Prague Dependency Treebank 3.5

Introduction

The Prague Dependency Treebank 3.5 is a 2018 edition of the core Prague Dependency Treebank (PDT). It contains all PDT annotation made at the Institute of Formal and Applied Linguistics under various projects between 1996 and 2018 on the original texts. There are other members of the "family" of the Prague Dependency Treebanks, available separately and described elsewhere; search for "Prague Dependency Treebank" in the LINDAT/CLARIN repository.

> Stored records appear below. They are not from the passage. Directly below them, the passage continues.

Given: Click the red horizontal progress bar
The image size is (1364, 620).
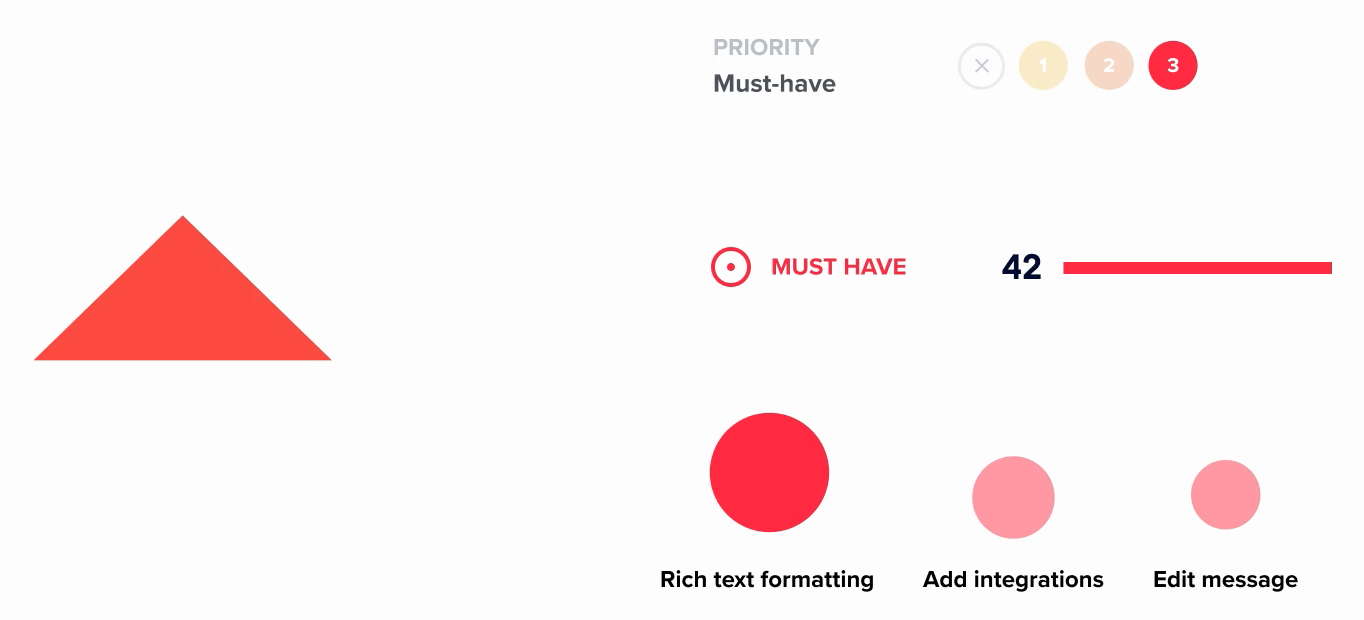Looking at the screenshot, I should pos(1197,267).
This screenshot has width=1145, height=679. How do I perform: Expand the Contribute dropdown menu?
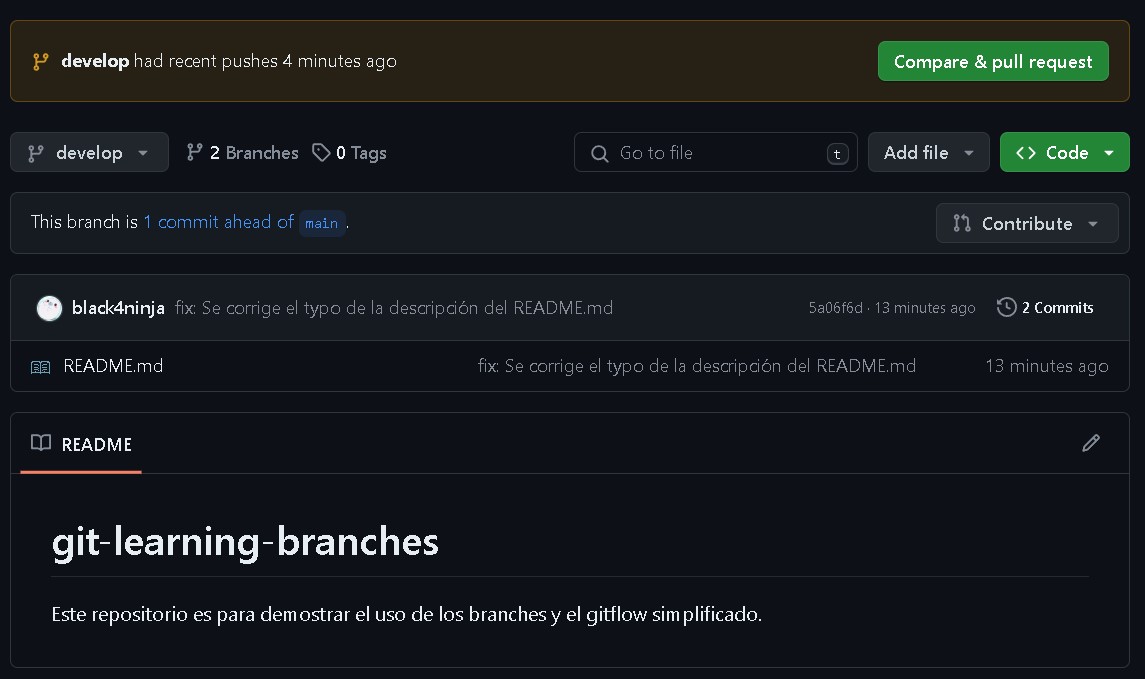(1026, 223)
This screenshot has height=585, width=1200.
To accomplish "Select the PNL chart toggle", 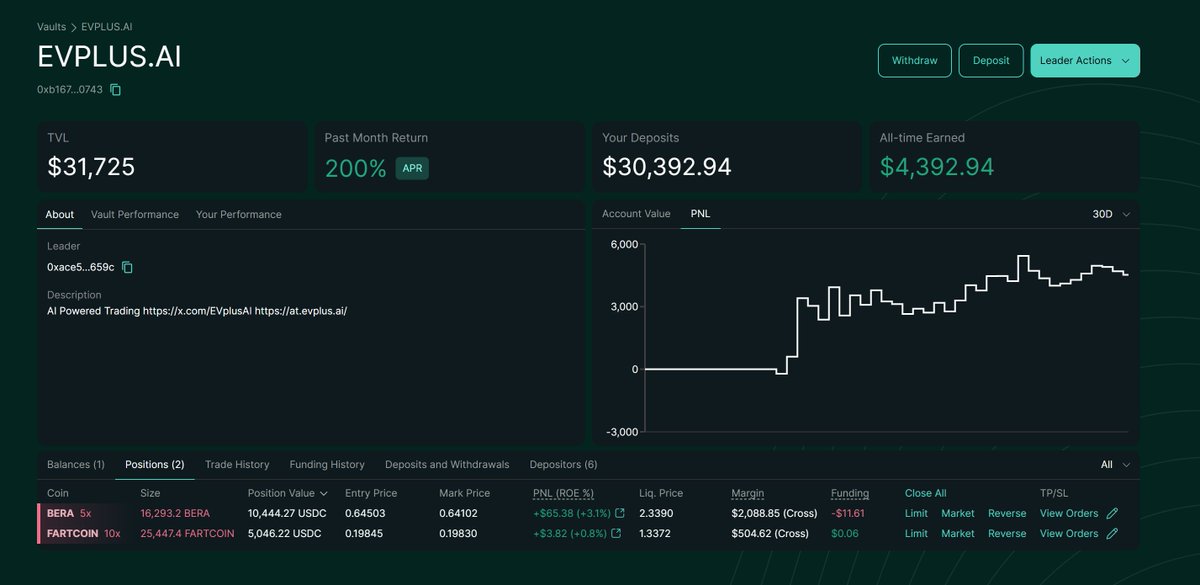I will pyautogui.click(x=700, y=213).
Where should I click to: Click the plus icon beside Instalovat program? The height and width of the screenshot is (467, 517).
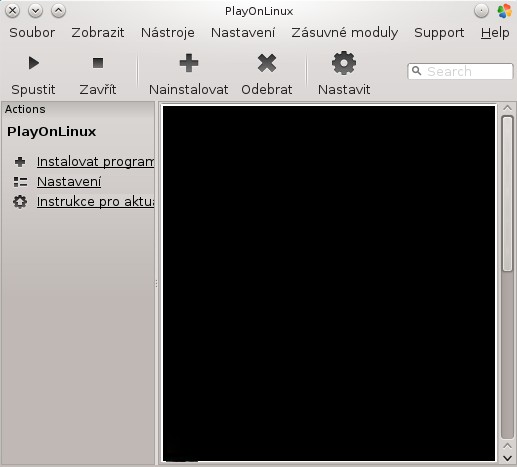pos(20,162)
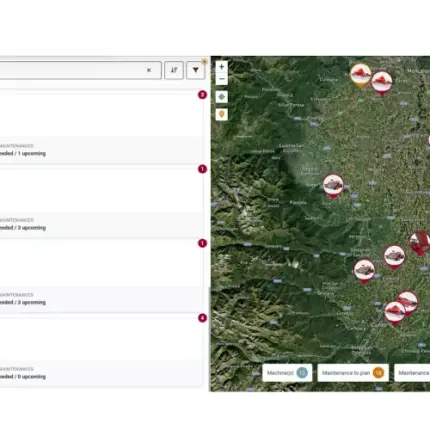Select the orange machine marker on map
The image size is (430, 430).
click(x=360, y=75)
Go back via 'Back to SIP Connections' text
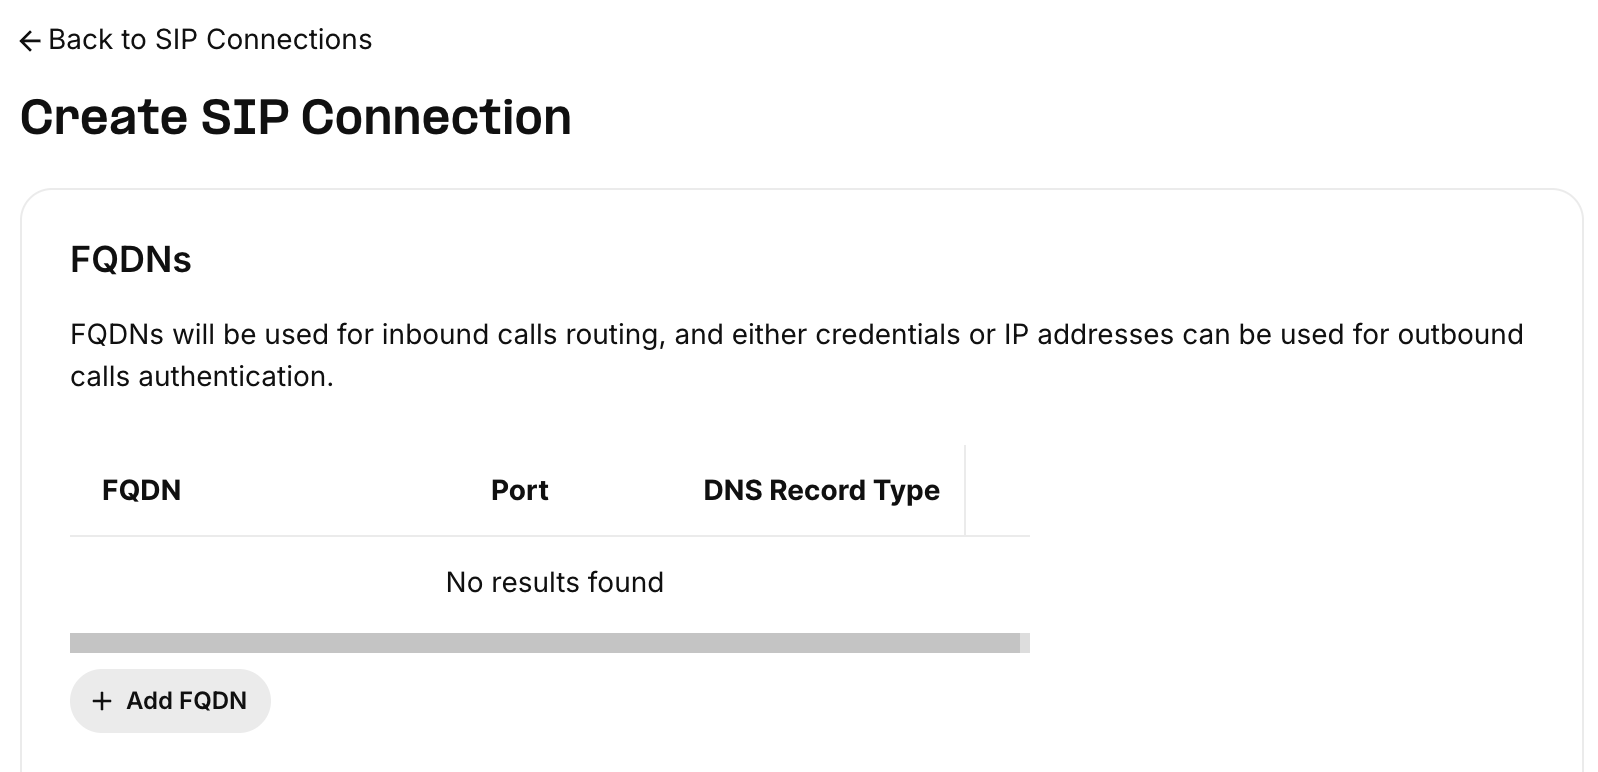Screen dimensions: 1598x772 coord(210,40)
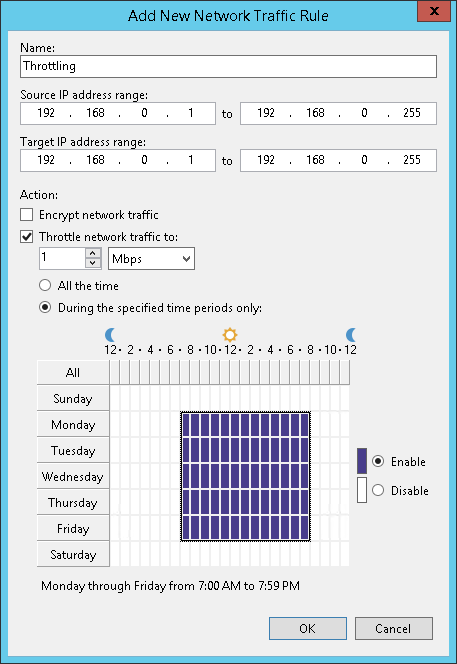Screen dimensions: 457x664
Task: Open the Mbps unit dropdown
Action: pyautogui.click(x=151, y=259)
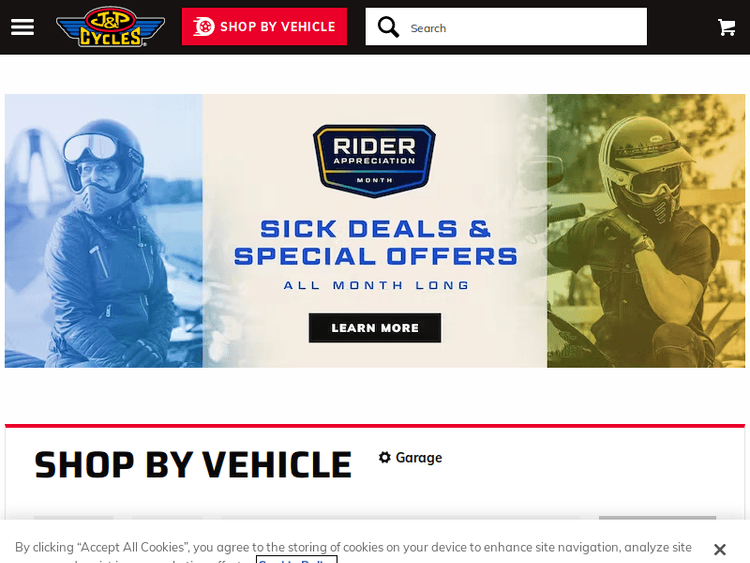Viewport: 750px width, 563px height.
Task: Click the All Month Long banner text
Action: click(376, 286)

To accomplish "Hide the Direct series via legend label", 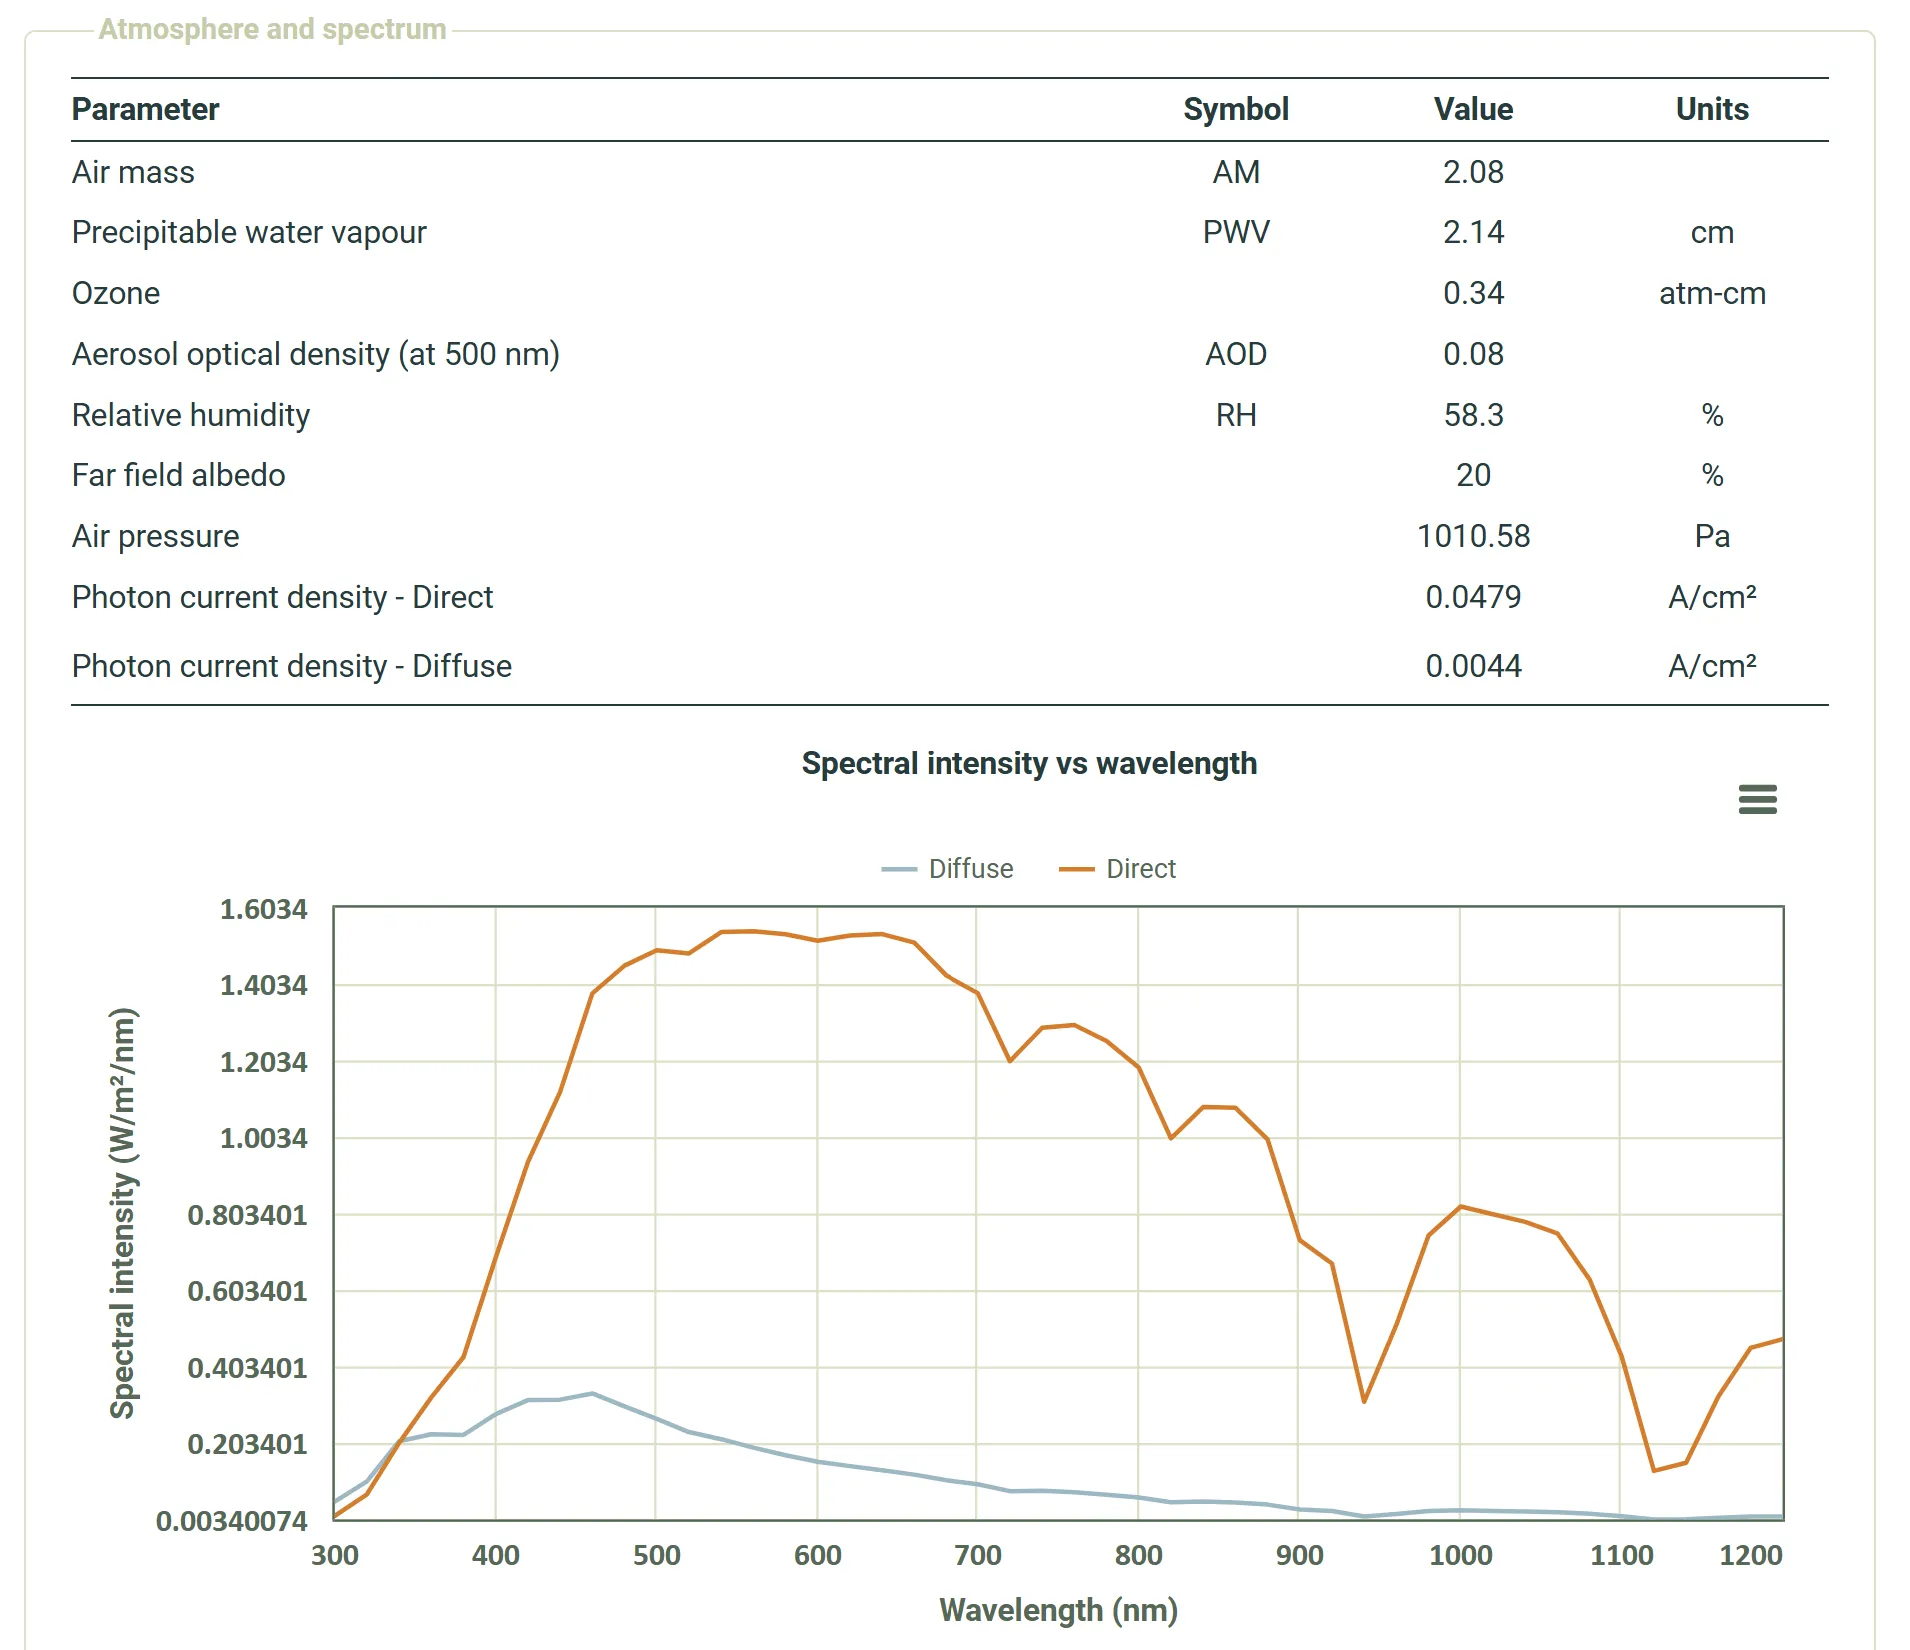I will coord(1140,868).
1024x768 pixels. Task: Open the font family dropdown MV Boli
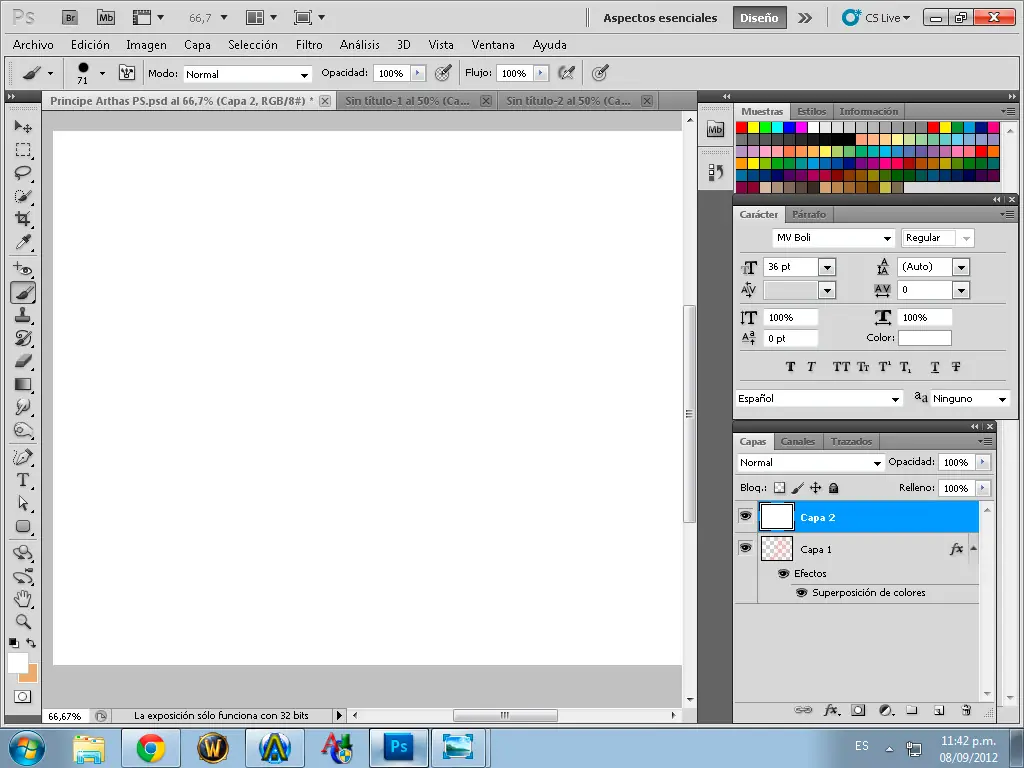click(886, 239)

The Prague Dependency Treebank 3.5 contains the same texts as the previous versions since 2.0; there are 49,431 annotated sentences (over 800 thousand nodes) on all layers, from tectogrammatical to words, and additional sentences on the analytical (surface dependency syntax) and morphological layers of annotation (approx. 1.8 million words in total).

For more information about this version of the treebank, see below for a changelog and a download link and the menu tabs above for the description of data, available documentation, credits and support acknowledgements.

Example sentence from PDT 3.5

Sarančata jsou doposud ve stadiu larev a pohybují se pouze lezením. V tomto období je účinné bojovat proti nim chemickými postřiky, ale dožívající družstva ani soukromí rolníci nemají na jejich nákup potřebné prostředky.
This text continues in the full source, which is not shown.